During 2009–10 season, Ultras of Torino attacked the players during David Di Michele's birthday party. After the incident the players involved: Di Michele, Massimo Loviso, Riccardo Colombo, Aimo Diana, Pisano, Francesco Pratali, Paolo Zanetti were transferred to other clubs and only Rolando Bianchi, Matteo Rubin and Angelo Ogbonna were remained.

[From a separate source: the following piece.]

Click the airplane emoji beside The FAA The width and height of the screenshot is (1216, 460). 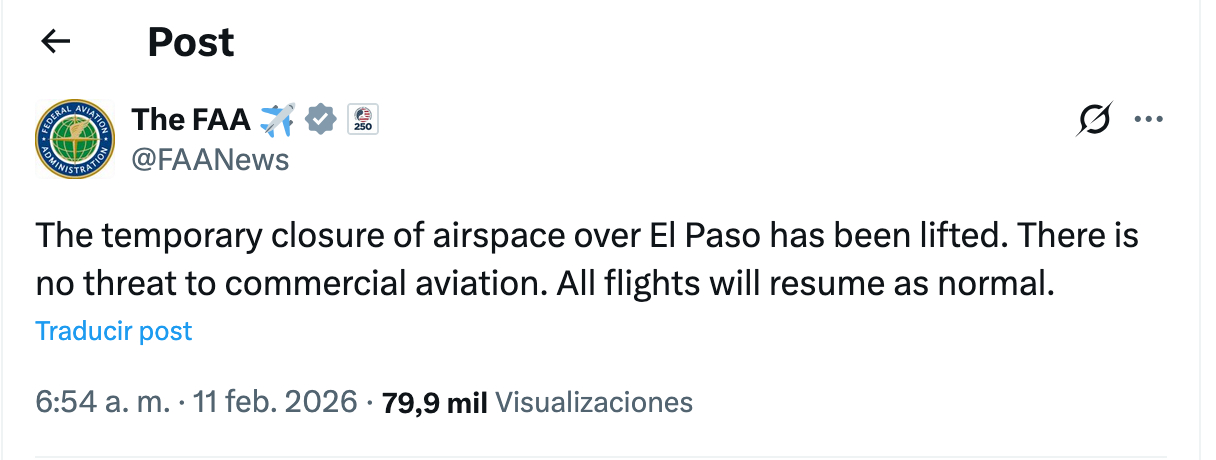[277, 120]
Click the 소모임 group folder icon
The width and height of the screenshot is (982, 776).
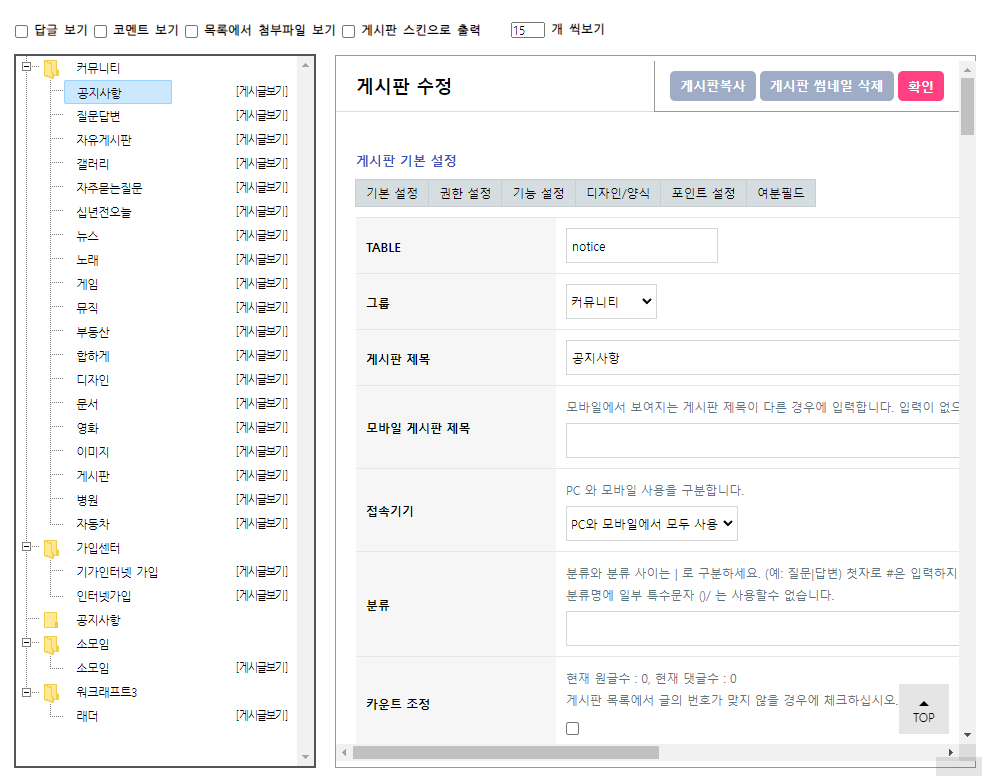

On 27 January 2010 Bari signed the left-back on loan from Torino, the midfielder Filippo Antonelli has gone the other way. However, Pisano managed to play only one single game with Bari during his time at the club. Despite only an appearance, Torino also paid Bari €120,000 as a premium (premi di valorizzazione).

===Parma===
On 2 August 2010, Pisano signed by Parma F.C. for free (at the same time Filipe Oliveira moved to Turin in a temporary deal for €600,000; Pisano's transfer also cost Parma a small fee), but Pisano made just 5 league appearances as his chances at left-back were restricted by Luca Antonelli in the first half of the season and Massimo Gobbi in the second.

===Vicenza ===
In July 2011, Parma F.C. signed Raffaele Schiavi for €750,000 and sold Pisano to Vicenza Calcio for €150,000 in a 3-year contract. In 2013 Vicenza was relegated to 2013–14 Lega Pro Prima Divisione. Pisano failed to play any game for the club despite still under contract.

===Venezia===
On 31 January 2014 Pisano was signed by Football Club Unione Venezia for free.